== Brano
C’è una relazione tra il nostro pensiero economico e il
malessere psichico? Qualsiasi coscienzioso operatore della
psiche si pone un giorno o l’altro questa domanda,
perché coscienza e inconscio denunciano in continuazione la
sproporzione tra le preoccupazioni legate ai meccanismi
economici, e quelle affettive e istintuali nella vita
dell’individuo, e le nevrosi che da questo squilibrio
insorgono. E’ sempre più raro infatti il caso di malesseri
prodotti da divieti simbolici (come il complesso di Edipo,
su cui si regge gran parte della psicoanalisi classica).
Mentre invece sono sempre più frequenti le
nevrosi prodotte da dispositivi o orientamenti
economici ( ad esempio: consuma quanto è socialmente
richiesto, e guadagna di conseguenza), a detrimento dei bisogni e
desideri affettivi, e/o istintuali. Curiosamente però,
l’approfondimento di questo squilibrio, e delle sue ragioni, è
pressoché assente dalla riflessione psicologica,
apparentemente impegnata nella costruzione di una babelica
nosografia e tipologia del malessere, quasi che il nominarne
accuratemente le manifestazioni equivalga a curarlo, o farlo
sparire.
Molto più ricco e utile di indicazioni in proposito appare
invece il pensiero di altre Scienze umane, in modo particolare
quello dell’antropologia e sociologia culturale, di parte delle
Scienze politiche, e dello stesso pensiero economico.
All’incrocio di queste diverse discipline, e di altre, come la
filosofia e l’epistemologia, si colloca l’opera di Serge Latouche,
di cui è stato ora pubblicato da Arianna L’invenzione
dell’economia, mentre Bollati Boringhieri, suo editore
abituale, aveva pubblicato alla fine dello scorso anno : La
sfida di Minerva. Razionalità occidentale e ragione mediterranea.
====
== Dati forniti
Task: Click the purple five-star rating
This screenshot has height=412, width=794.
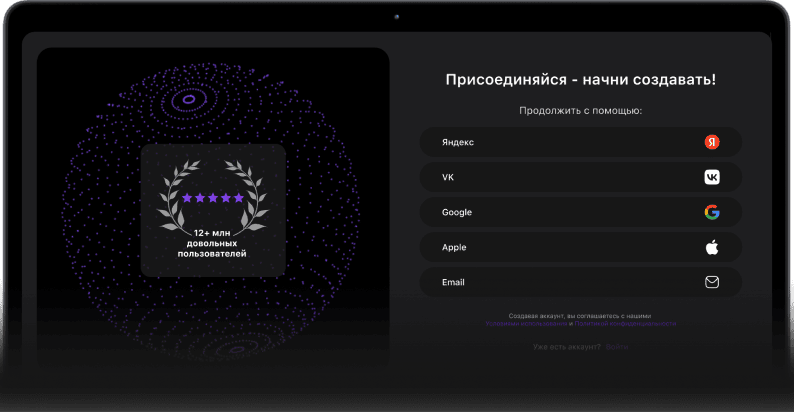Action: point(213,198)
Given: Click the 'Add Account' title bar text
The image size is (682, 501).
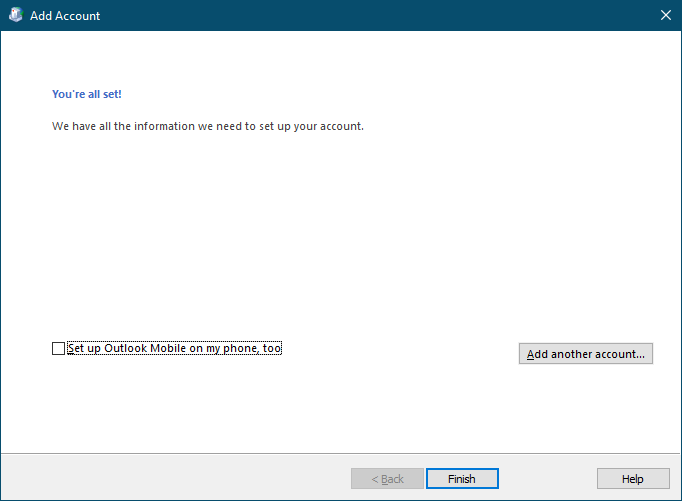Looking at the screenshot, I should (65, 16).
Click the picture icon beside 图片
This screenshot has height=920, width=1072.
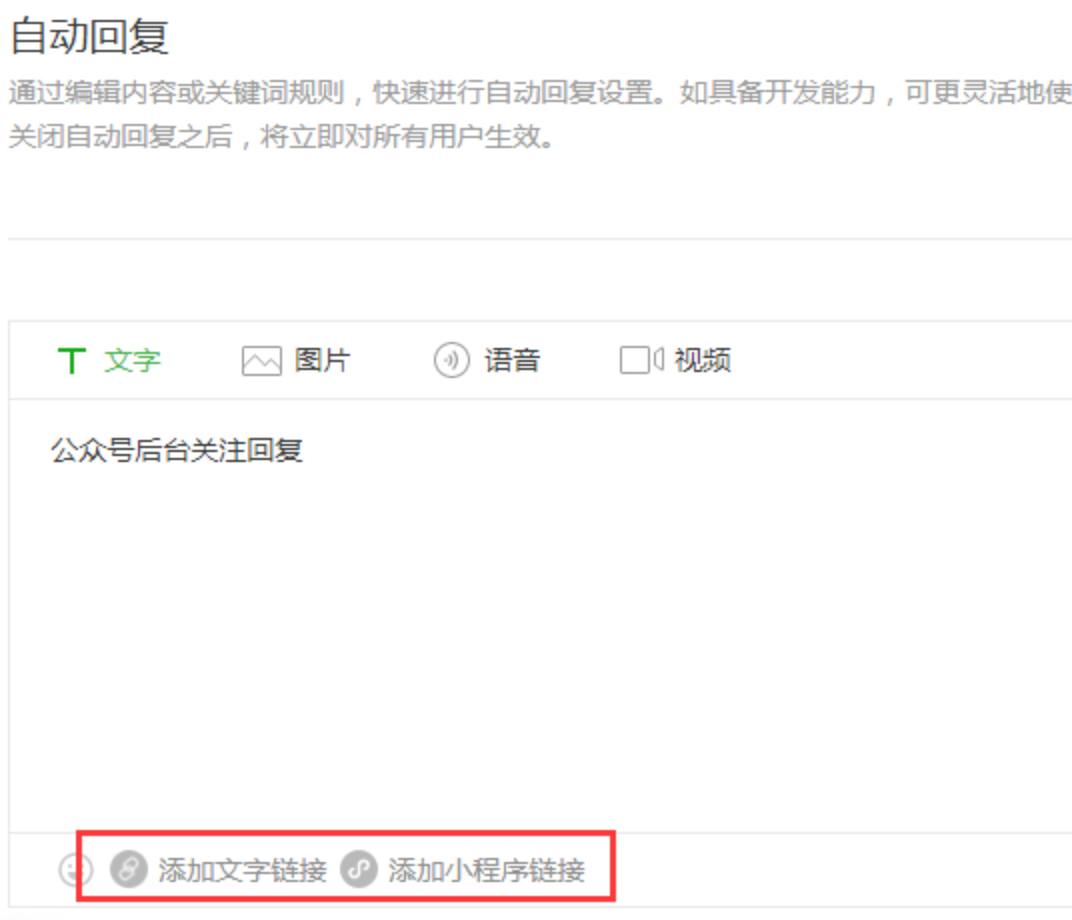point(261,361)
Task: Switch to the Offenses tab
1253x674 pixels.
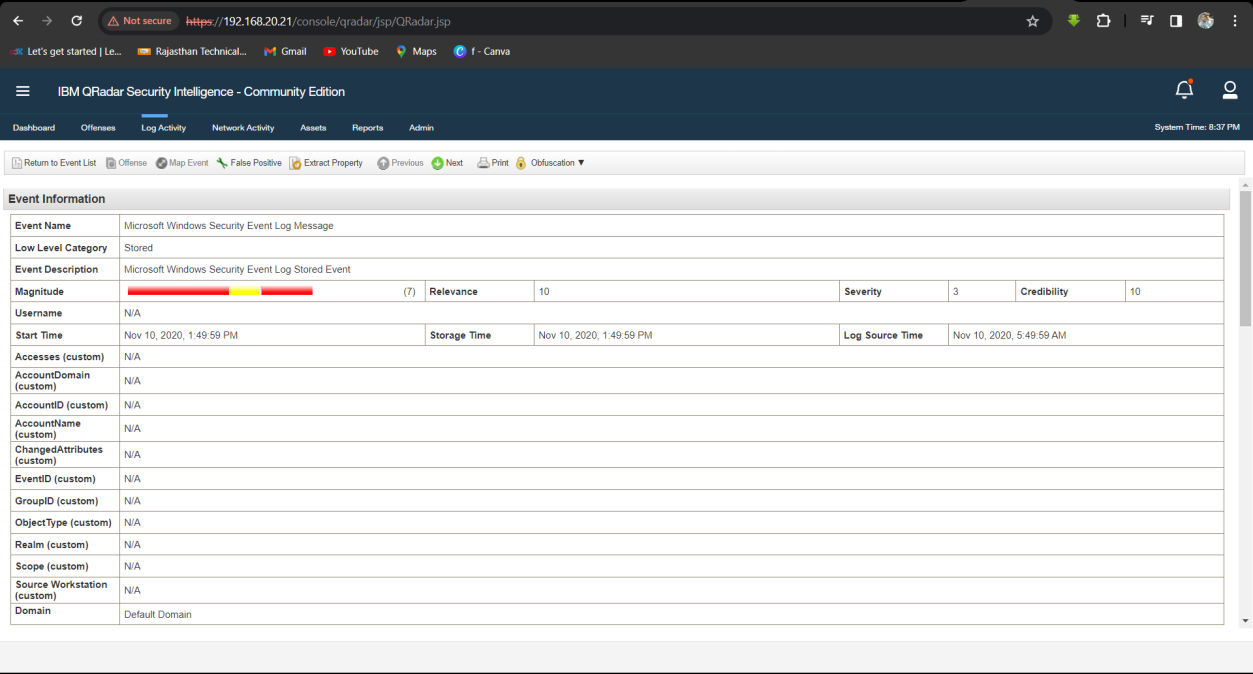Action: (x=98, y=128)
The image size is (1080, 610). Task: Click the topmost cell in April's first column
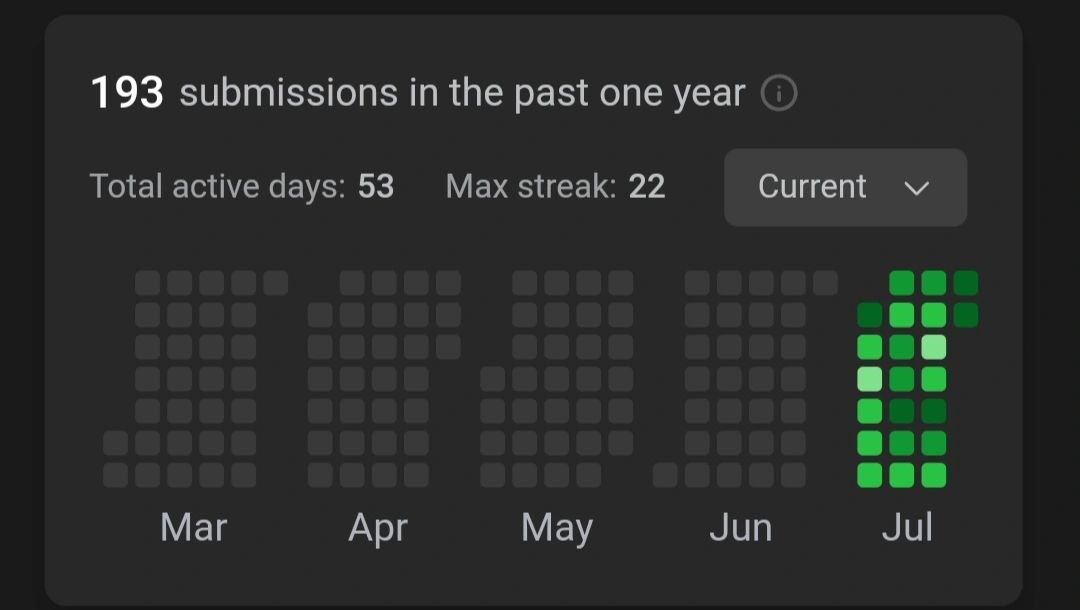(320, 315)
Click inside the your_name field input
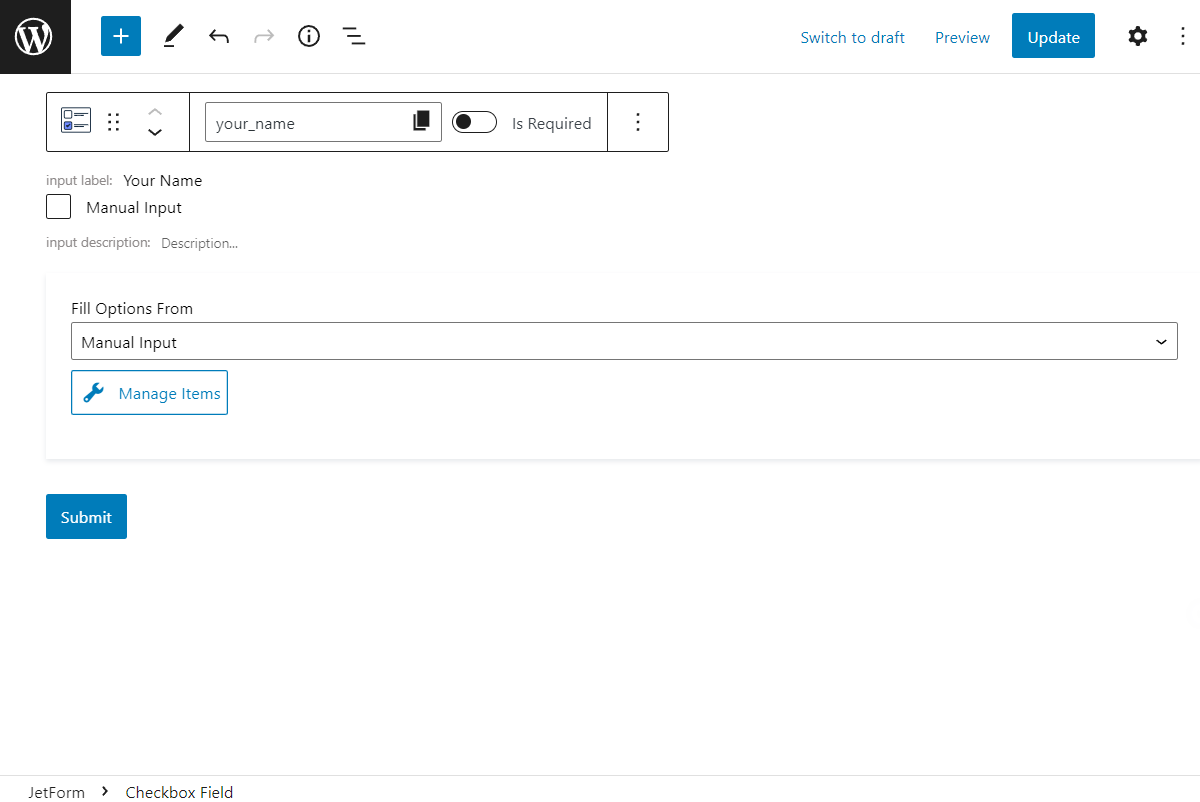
====
### Consegna
Prosegui il testo sul rapporto tra pensiero economico e malessere psichico, riprendendo subito dopo l'ultima frase riportata.

### Soluzione proposta
I saggi di Latouche pubblicati in L’ invenzione dell’economia
andrebbero accuiratamente studiati, tragli altri, dagli
psicoterapeuti, per comprendere come fare a liberare il
contemporaneo nevrotico “oeconomicus” dalle sue ossessioni
dominanti. Sapere infatti che l’economia viene “inventata” solo
da un certo punto in poi, e che come scienza è inotre assai
dubbia, dato che non ha un oggetto di osservazione preciso, al di
fuori di quelli prodotti dallo stesso discorso economico (come
osservava già Fourquet), può aiutare chi soffre delle molteplice
coazioni indotte dal “discorso economico” a
guardarle con occhio più critico. Latouche ricorda infatti
di economia non si parla prima di Platone e Aristotele. E si
chiede "Significa forse che prima non esietavano pratiche
materiali? Naturalmente no, è la risposta, ma queste,
principalmente la sopravvivenza della specie e la
riproduzione dei gruppi sociali, non vengono, fino a un certo
punto, “ pensate come una sfera a parte, autonoma”.
Dunque: “ non esiste qualcosa come la vita economica, bensì
la vita tout court”. Tutta la riflessione di Latouche
pone l’economia attuale, i suoi meccanismi e i suoi discorsi,
sotto un riflettore più ampio, che tiene conto non solo delle
scienze occidentali negli ultimi due secoli e mezzo, ma di tutto
il sapere sull’uomo e le sue pratiche materiali, a nostra
disposizione , anche quello riferito alle aree del mondo esterne
all’ “Occidente”, e a periodi storici precedenti. La
progressiva autonomia dell’economia dalla vita nel suo
complesso è dovuto secondo Latouche allo sviluppo unilaterale
manifestatosi da un certo punto in poi nella ragione occidentale.
Egli ricorda che la ragione aveva presso i greci due
aspetti: il logos, e la phronesis, la saggezza. Latouche pensa che
nel pensiero dell’Occidente moderno, il logos sostituisce del
tutto la phronesis e diventa “razionalità calcolante”: quella del
calcolo economico. Che tuttavia, avendo perso di vista la
saggezza, e la vita nel suo complesso, è sempre meno in grado di
spiegarla e rappresentarla. Se non cercando disperatamente di
ridurre la vita a calcolo: e quanto innaturale e produttiva
di malessere sia quest’operazione è appunto ciò che l’operatore
della psiche arttento deve constatare ogni giorno. A questa
razionalità calcolante, strumentale, Latouche oppone (ed è quanto
fa, in particolare, nella Sfida di Minerva), la dimensione
del ragionevole. Quando ci si occupa di esseri umani, osserva
Latouche, la razionalità strumentale e calcolante (che può
funzionare per acquistare in borsa), non basta più, perché si ha a
che fare con dei valori: la libertà, la giustizia e altri ancora.
( E potremmo aggiungere con stati d’animo: la felicità, la
sofferenza…) Solo se si fosse eliminato ogni valore, o
collocandosi all’interno di un solo valore (ciò che è stato
chiamato: il pensiero unico occidentale”), ci si potrebbe affidare
alla sola razionalità calcolante.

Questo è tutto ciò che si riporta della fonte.